The auto market could shift in buyers’ favor in 2024, with declining prices and increased incentives amid high inventories, according to some experts.

Auto sales reached nearly 15.5 million in 2023, up 12.4% from 13.8 million in 2022 and the highest since 2019 before the outbreak of the COVID-19 pandemic when there were roughly 17 million units sold, according to figures from Ward Intelligence.

While auto sales have not reached pre-pandemic levels yet, last year’s surge could signal a rebound in 2024, with CFRA Analyst Garrett Nelson telling Investopedia, “2024 is going to be a much more normal year for the industry.”

J.P. Morgan analysts echoed a similar sentiment, saying they “expect the auto industry to continue normalizing” in the new year, “which in turn should allow for pricing to cool from current levels.”

“After four years of anything but normal,” Cox Automotive reported that the firm “expects balance to return to the U.S. auto market in 2024” which could translate to “more options, better deals, and easier access to online buying tools” for consumers.

Luxury Vehicles Show the Biggest Decline in Prices

The average price for a new vehicle in the U.S. was $48,759 last month, a 2.4% decline from a year earlier, according to Cox Automotive.

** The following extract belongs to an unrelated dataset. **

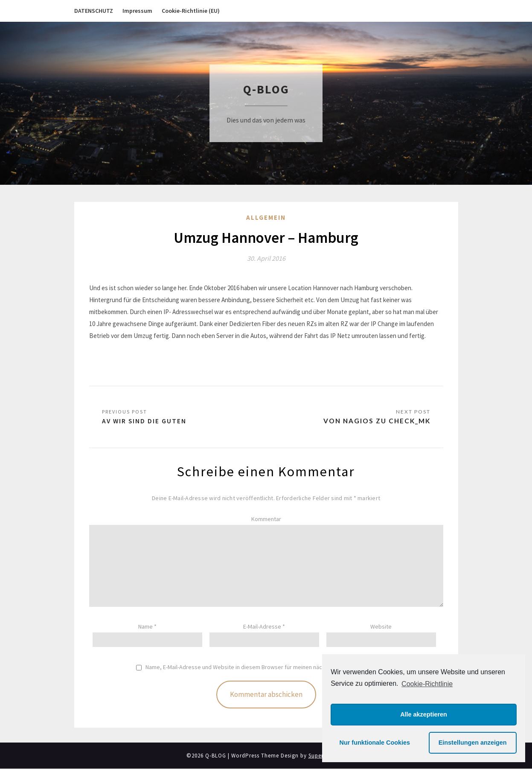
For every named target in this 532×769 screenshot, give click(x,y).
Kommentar (266, 519)
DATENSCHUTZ (93, 11)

That “mark[ed]the fourth consecutive month that new-vehicle transaction prices were lower year over year, a unique milestone for the industry, which typically sees year-over-year increases.”

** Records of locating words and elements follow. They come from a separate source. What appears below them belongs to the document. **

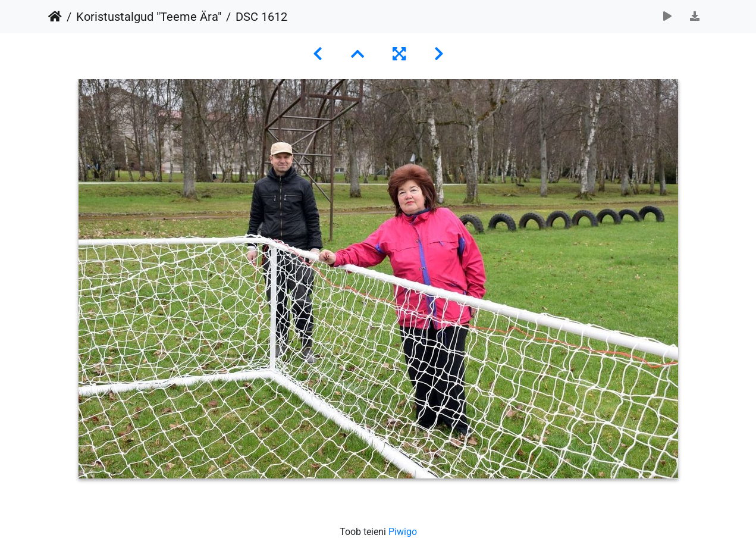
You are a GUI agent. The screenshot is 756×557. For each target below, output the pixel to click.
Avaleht (55, 17)
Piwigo (403, 531)
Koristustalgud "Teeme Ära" (149, 17)
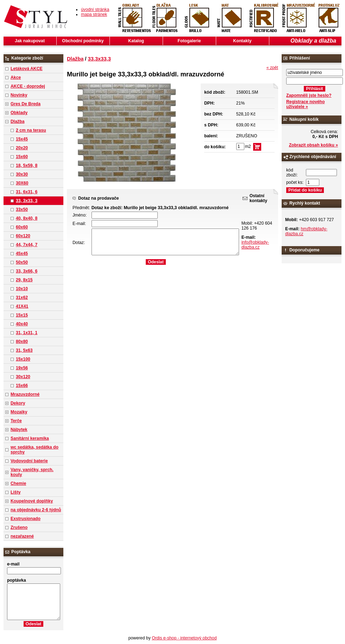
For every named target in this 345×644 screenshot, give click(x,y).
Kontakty (242, 41)
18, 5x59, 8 (26, 165)
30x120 (23, 377)
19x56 (22, 368)
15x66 (22, 386)
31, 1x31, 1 (26, 333)
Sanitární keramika (30, 438)
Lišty (15, 492)
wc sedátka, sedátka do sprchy (34, 450)
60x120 (23, 236)
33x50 (22, 210)
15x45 (22, 139)
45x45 (22, 254)
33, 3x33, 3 (26, 201)
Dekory (18, 403)
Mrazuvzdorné (25, 394)
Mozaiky (19, 412)
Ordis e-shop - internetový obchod (184, 638)
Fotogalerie (189, 41)
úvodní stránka (95, 10)
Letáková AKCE (26, 69)
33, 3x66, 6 (26, 271)
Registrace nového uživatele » (305, 104)
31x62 (22, 298)
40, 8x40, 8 (26, 218)
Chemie (18, 483)
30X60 (22, 183)
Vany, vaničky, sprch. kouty (32, 472)
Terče (16, 421)
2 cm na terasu (31, 130)
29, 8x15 (24, 280)
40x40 (22, 324)
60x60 (22, 227)
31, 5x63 (24, 350)
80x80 (22, 342)
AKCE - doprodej (28, 86)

Sales of luxury vehicles in particular have benefited from declining prices. The average transaction price for luxury vehicles was down 8.8% in December versus a year earlier, led by a 25% drop in the average sale prices for Tesla (TSLA) vehicles. Luxury vehicles accounted for just over one-fifth of all U.S. automobile sales in December, after rising above 20% for the first time ever the month before, Cox Automotive said.

New-vehicle sales incentives also climbed in December for the second month in a row, Cox Automotive noted, with incentives accounting for 5.5% of the average transaction price, the highest since August 2021.

Nelson said that CFRA expects prices will continue to decline this year as incentives offered by sellers rise, driven by higher inventories.

CFRA also said the second half of the year could prove stronger with the Fed expected to cut interest rates, which could boost consumer sentiment and sales.

In a Buyer’s Market, Automakers and Dealers Could Face Headwinds

As macro conditions change and the auto market shifts to favor consumers, major automakers could face profitability challenges. 

“Automakers expect new vehicle prices to moderate in 2024, driven by supply chain improvements allowing inventory replenishment, but expect also for dealers to share the pain by accepting a lower gross profit margin,” J.P. Morgan analysts said.

The analysts added that Ford (F) indicated the “pricing is expected to be a y/y headwind in 2024” as “incentives have recently normalized higher at a somewhat faster rate, inventories continue to normalize toward ‘new normal’ levels, the supply chain continues to heal (and has healed more quickly than was expected), resulting in less supply/demand imbalance.”

J.P. Morgan said that, for General Motors (GM), soft industry pricing is the “most worrisome new candidate – now that the labor cost inflation headwind is known and quantified” when it comes to headwinds in the year ahead.